> On 28 Jul 2025, at 17:10, Remi Machet <rmac...@nvidia.com> wrote:
> 
> 
> On 7/28/25 17:02, Kyrylo Tkachov wrote:
>> External email: Use caution opening links or attachments
>> 
>> 
>> Hi Spencer,
>> 
>>> On 28 Jul 2025, at 16:25, Spencer Abson <spencer.ab...@arm.com> wrote:
>>> 
>>> Streaming-compatible functions can be compiled without SME enabled, but need
>>> to use "SMSTART SM" and "SMSTOP SM" to temporarily switch into the streaming
>>> mode of a callee.  These switches are conditional on the current mode being
>>> opposite to the target mode, so no SME instructions are executed if SME is 
>>> not
>>> available.
>>> 
>>> However, in GAS, "SMSTART SM" and "SMSTOP SM" always require +sme.  A call
>>> from a streaming-compatible function, compiled without SME enabled, to a non
>>> -streaming function will be rejected as:
>> I guess this is an argument for allowing SMTART/SMSTOP in gas 
>> unconditionally?
>> Though it would need to be consistent with LLVM and we’d still need a 
>> workaround for older binutils, so okay...
>> 
>> 
>>> Error: selected processor does not support `smstop sm'..
>>> 
>>> To work around this, we make use of the .inst directive to insert the 
>>> literal
>>> encodings of "SMSTART SM" and "SMSTOP SM".
>>> 
>>> gcc/ChangeLog:
>>> PR target/121028
>>> * config/aarch64/aarch64-sme.md (aarch64_smstart_sm): Use the .inst
>>> directive if !TARGET_SME.
>>> (aarch64_smstop_sm): Likewise.
>>> 
>>> gcc/testsuite/ChangeLog:
>>> PR target/121028
>>> * gcc.target/aarch64/sme/call_sm_switch_1.c: Tell check-function
>>> -bodies not to ignore .inst directives, and replace the test for
>>> "smstart sm" with one for it's encoding.
>>> * gcc.target/aarch64/sme/call_sm_switch_11.c: Likewise.
>>> * gcc.target/aarch64/sme/pr121028.c: New test.
>>> ---
>>> gcc/config/aarch64/aarch64-sme.md             | 12 ++++-
>>> .../gcc.target/aarch64/sme/call_sm_switch_1.c |  4 +-
>>> .../aarch64/sme/call_sm_switch_11.c           |  5 +-
>>> .../gcc.target/aarch64/sme/pr121028.c         | 46 +++++++++++++++++++
>>> 4 files changed, 61 insertions(+), 6 deletions(-)

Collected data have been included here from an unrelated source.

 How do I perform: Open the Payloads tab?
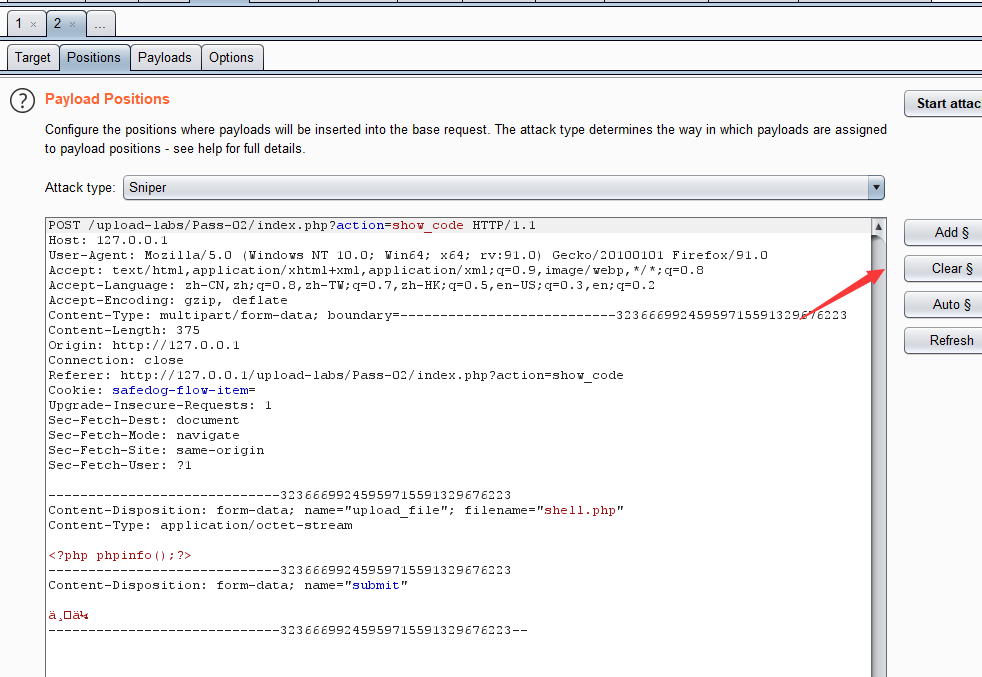click(x=165, y=58)
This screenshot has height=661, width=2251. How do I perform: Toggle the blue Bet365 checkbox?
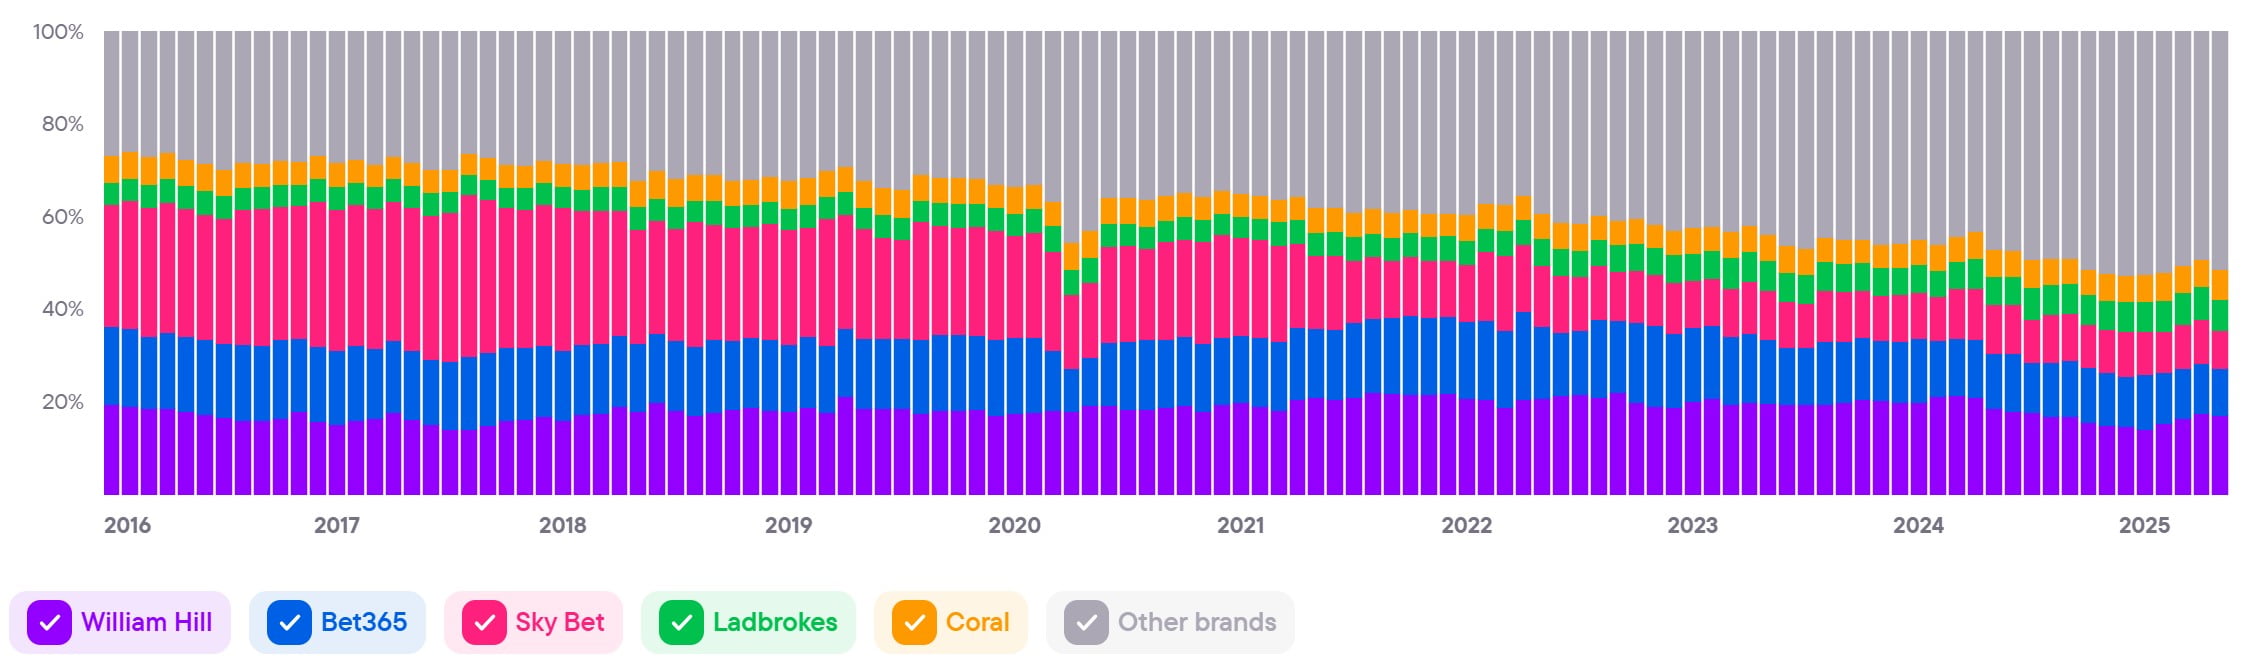(x=289, y=622)
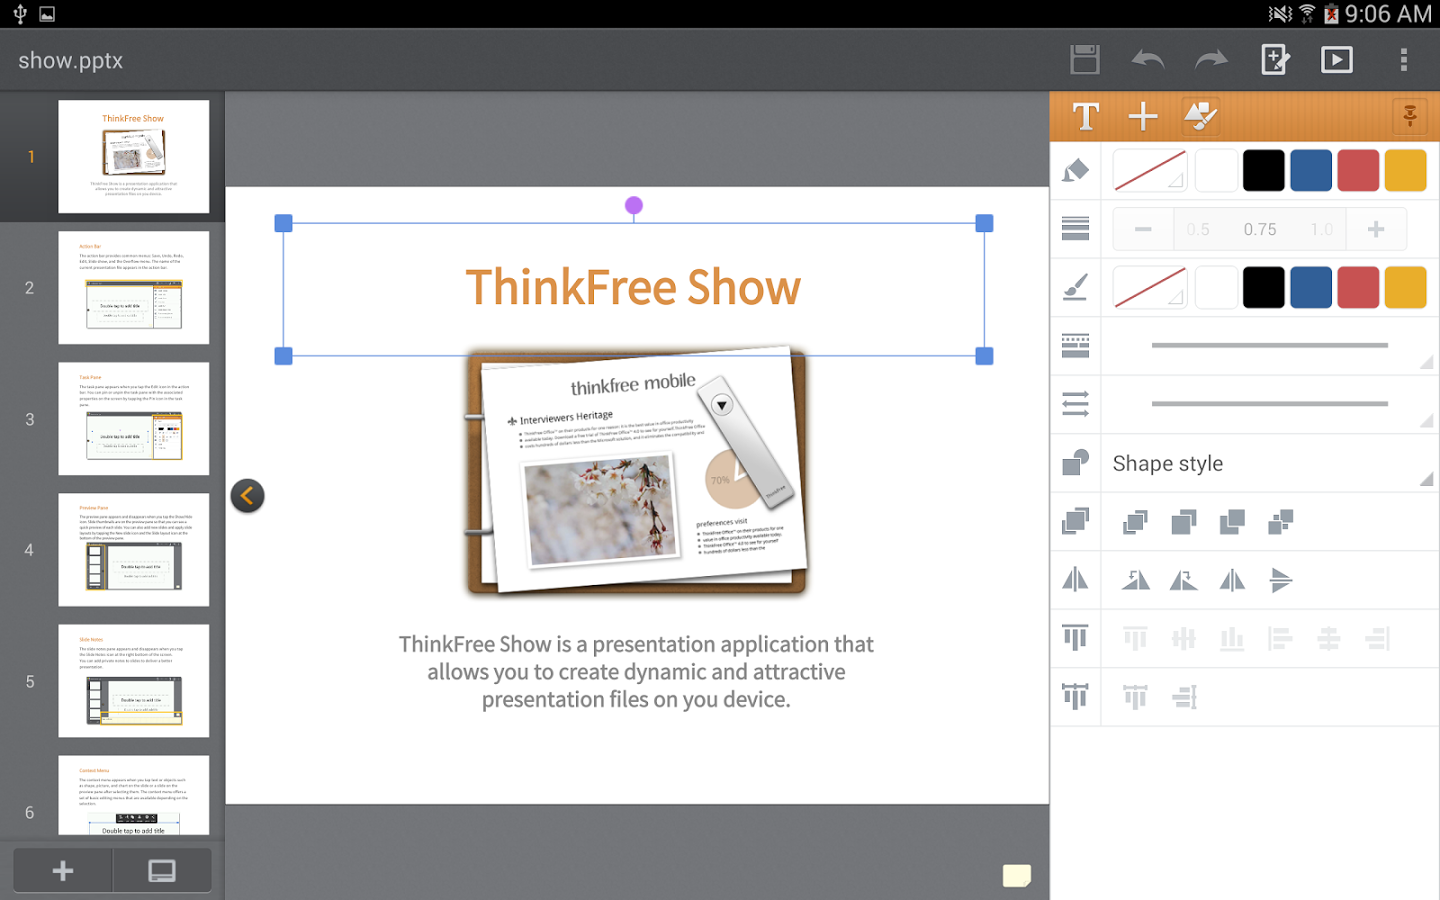Increase line width with plus button

point(1376,229)
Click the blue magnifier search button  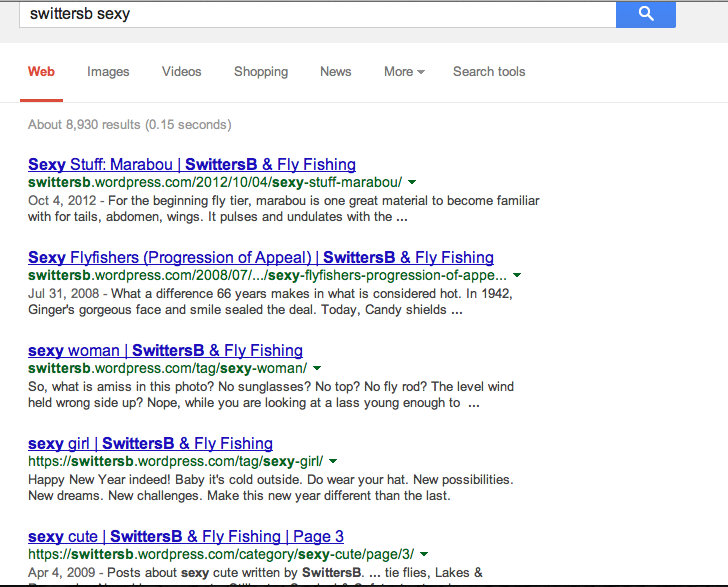[645, 13]
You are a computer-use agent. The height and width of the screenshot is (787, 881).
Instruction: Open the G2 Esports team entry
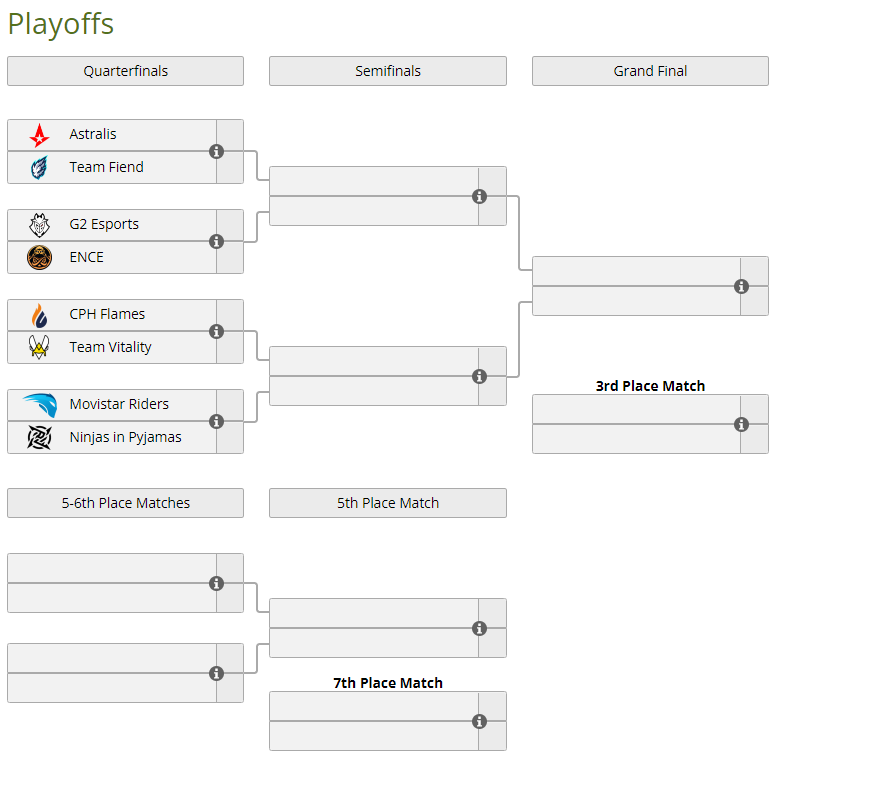pyautogui.click(x=112, y=225)

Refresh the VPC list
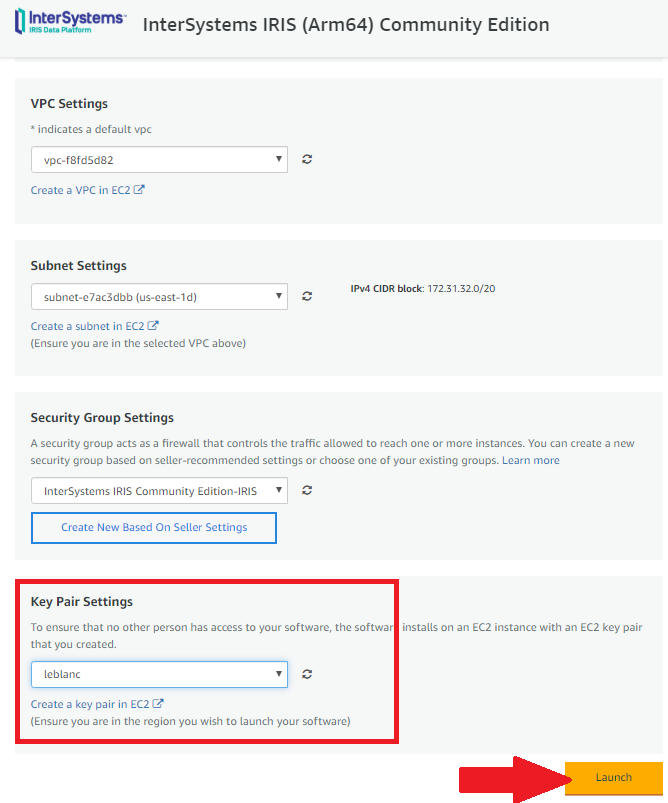click(307, 159)
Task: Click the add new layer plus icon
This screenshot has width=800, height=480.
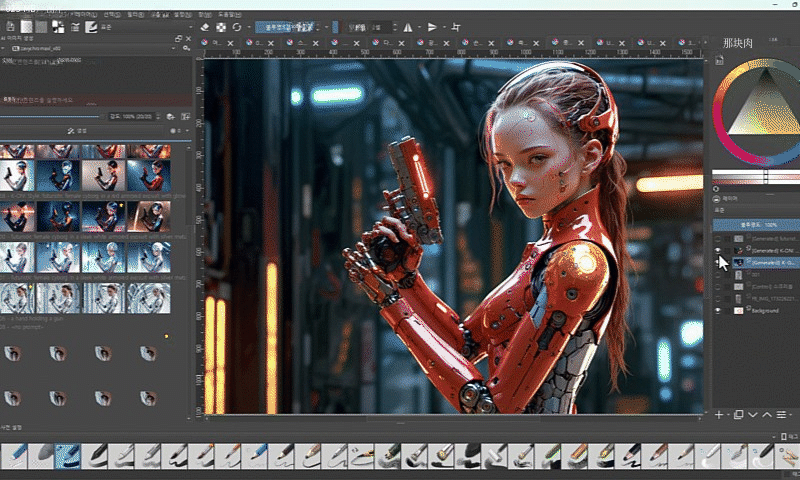Action: click(719, 414)
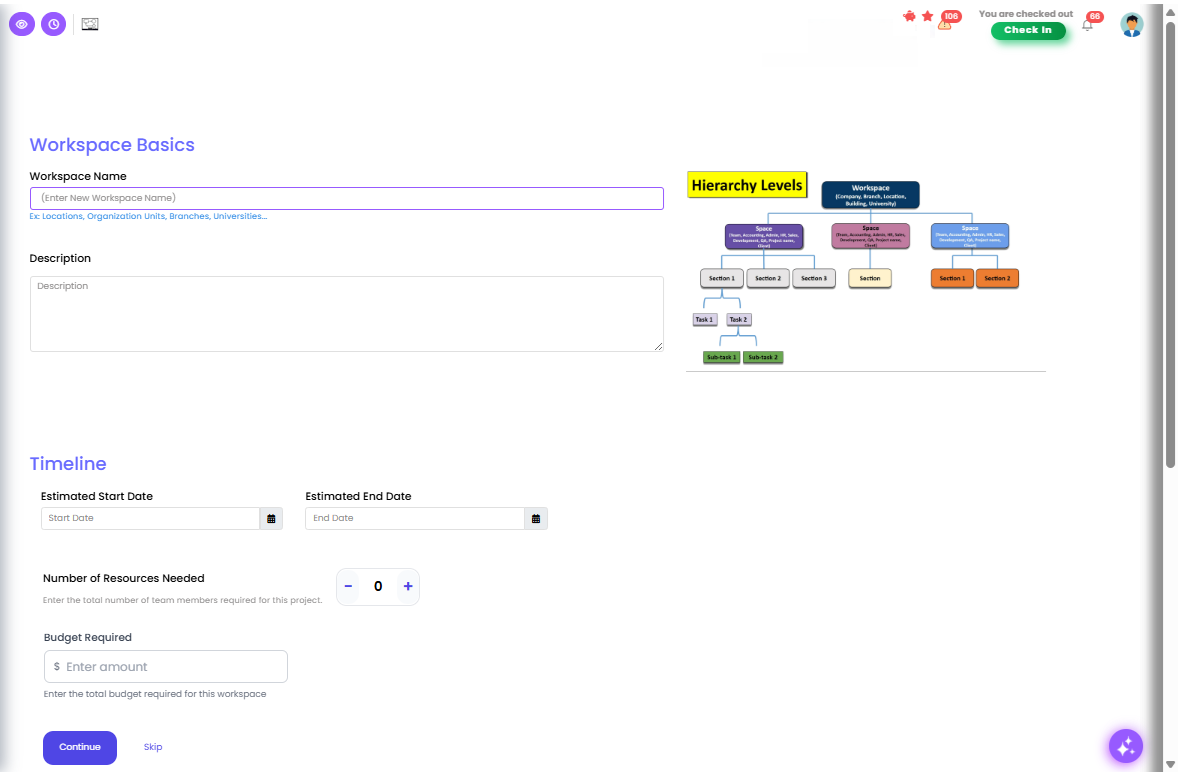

>>> create mode 100644 gcc/testsuite/gcc.target/aarch64/sme/pr121028.c
>>> 
>>> diff --git a/gcc/config/aarch64/aarch64-sme.md 
>>> b/gcc/config/aarch64/aarch64-sme.md
>>> index 6b3f4390943..5264bf75c0b 100644
>>> --- a/gcc/config/aarch64/aarch64-sme.md
>>> +++ b/gcc/config/aarch64/aarch64-sme.md
>>> @@ -62,6 +62,10 @@
>>> ;; (b) they are sometimes used conditionally, particularly in streaming-
>>> ;; compatible code.
>>> ;;
>>> +;; To prevent the latter from upsetting the assembler, we emit the literal
>>> +;; encodings of "SMSTART SM" and "SMSTOP SM" when compiling without
>>> +;; TARGET_SME.
>>> +;;
>>> ;; =========================================================================
>>> 
>>> ;; -------------------------------------------------------------------------
>>> @@ -161,7 +165,9 @@
>>>    (clobber (reg:VNx16BI P14_REGNUM))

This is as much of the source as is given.